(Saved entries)
********

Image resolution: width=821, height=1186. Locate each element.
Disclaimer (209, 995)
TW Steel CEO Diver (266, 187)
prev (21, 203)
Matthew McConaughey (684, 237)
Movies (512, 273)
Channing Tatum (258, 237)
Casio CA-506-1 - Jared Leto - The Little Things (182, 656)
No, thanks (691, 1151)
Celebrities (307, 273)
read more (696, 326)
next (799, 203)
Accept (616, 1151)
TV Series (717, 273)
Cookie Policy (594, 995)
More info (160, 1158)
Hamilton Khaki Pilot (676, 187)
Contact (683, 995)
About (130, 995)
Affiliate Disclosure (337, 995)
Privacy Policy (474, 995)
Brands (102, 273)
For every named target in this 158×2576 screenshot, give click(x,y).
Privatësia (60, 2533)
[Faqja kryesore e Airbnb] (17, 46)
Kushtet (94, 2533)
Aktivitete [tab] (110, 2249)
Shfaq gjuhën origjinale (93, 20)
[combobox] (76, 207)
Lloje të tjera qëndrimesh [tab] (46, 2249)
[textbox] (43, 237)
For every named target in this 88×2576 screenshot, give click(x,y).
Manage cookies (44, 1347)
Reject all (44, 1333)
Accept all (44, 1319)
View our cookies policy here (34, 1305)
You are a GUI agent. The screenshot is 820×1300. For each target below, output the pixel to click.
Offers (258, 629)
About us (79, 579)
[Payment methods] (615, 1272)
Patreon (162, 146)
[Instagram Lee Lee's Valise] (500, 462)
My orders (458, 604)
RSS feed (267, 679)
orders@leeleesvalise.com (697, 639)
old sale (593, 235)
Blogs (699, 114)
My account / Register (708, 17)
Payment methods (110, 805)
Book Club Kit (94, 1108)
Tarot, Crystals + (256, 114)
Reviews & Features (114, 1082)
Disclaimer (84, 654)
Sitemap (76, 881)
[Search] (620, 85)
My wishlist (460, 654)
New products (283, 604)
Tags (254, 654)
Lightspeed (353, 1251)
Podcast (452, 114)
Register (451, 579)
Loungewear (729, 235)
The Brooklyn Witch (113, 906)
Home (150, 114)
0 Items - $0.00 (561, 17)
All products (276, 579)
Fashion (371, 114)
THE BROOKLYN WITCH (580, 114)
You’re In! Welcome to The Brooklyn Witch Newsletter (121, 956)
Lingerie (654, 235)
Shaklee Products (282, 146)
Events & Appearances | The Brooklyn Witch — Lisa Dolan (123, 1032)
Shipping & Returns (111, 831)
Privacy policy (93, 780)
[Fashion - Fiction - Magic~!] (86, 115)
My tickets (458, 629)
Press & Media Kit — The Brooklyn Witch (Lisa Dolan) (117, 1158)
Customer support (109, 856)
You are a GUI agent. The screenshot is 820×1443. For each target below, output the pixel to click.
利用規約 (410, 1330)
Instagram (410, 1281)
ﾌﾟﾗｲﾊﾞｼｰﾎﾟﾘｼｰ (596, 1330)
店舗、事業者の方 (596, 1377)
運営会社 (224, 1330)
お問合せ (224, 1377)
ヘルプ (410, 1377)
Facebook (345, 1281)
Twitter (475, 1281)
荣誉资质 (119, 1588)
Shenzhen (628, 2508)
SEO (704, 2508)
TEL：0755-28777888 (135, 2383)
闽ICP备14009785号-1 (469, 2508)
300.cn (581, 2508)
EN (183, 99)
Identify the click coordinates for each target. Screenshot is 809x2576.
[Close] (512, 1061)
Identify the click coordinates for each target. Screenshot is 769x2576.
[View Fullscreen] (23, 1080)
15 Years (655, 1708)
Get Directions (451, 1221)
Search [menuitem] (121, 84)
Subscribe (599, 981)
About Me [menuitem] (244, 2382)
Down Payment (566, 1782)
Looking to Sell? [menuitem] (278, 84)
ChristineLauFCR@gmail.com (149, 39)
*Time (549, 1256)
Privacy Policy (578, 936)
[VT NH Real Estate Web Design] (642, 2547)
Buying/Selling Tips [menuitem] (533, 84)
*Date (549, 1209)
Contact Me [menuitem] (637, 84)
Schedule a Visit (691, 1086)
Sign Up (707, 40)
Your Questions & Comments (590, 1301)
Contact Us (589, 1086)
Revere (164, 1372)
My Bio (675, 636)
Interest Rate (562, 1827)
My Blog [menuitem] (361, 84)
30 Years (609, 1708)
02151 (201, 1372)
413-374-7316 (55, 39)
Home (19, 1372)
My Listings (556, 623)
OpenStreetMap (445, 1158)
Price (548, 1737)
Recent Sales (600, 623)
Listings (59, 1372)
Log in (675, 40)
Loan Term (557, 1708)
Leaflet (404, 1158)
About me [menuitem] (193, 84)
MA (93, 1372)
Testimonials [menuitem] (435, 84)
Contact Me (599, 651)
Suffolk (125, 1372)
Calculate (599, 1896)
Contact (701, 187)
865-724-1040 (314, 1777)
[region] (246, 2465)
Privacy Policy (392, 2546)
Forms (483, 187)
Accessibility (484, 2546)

********

INSTRUCTIONS FOR THE TASK - Your answer must be the lines from the first line of the records through the line containing "Contact (683, 995)", copied exactly.

TASK RESPONSE -
Image resolution: width=821, height=1186. Locate each element.
Disclaimer (209, 995)
TW Steel CEO Diver (266, 187)
prev (21, 203)
Matthew McConaughey (684, 237)
Movies (512, 273)
Channing Tatum (258, 237)
Casio CA-506-1 - Jared Leto - The Little Things (182, 656)
No, thanks (691, 1151)
Celebrities (307, 273)
read more (696, 326)
next (799, 203)
Accept (616, 1151)
TV Series (717, 273)
Cookie Policy (594, 995)
More info (160, 1158)
Hamilton Khaki Pilot (676, 187)
Contact (683, 995)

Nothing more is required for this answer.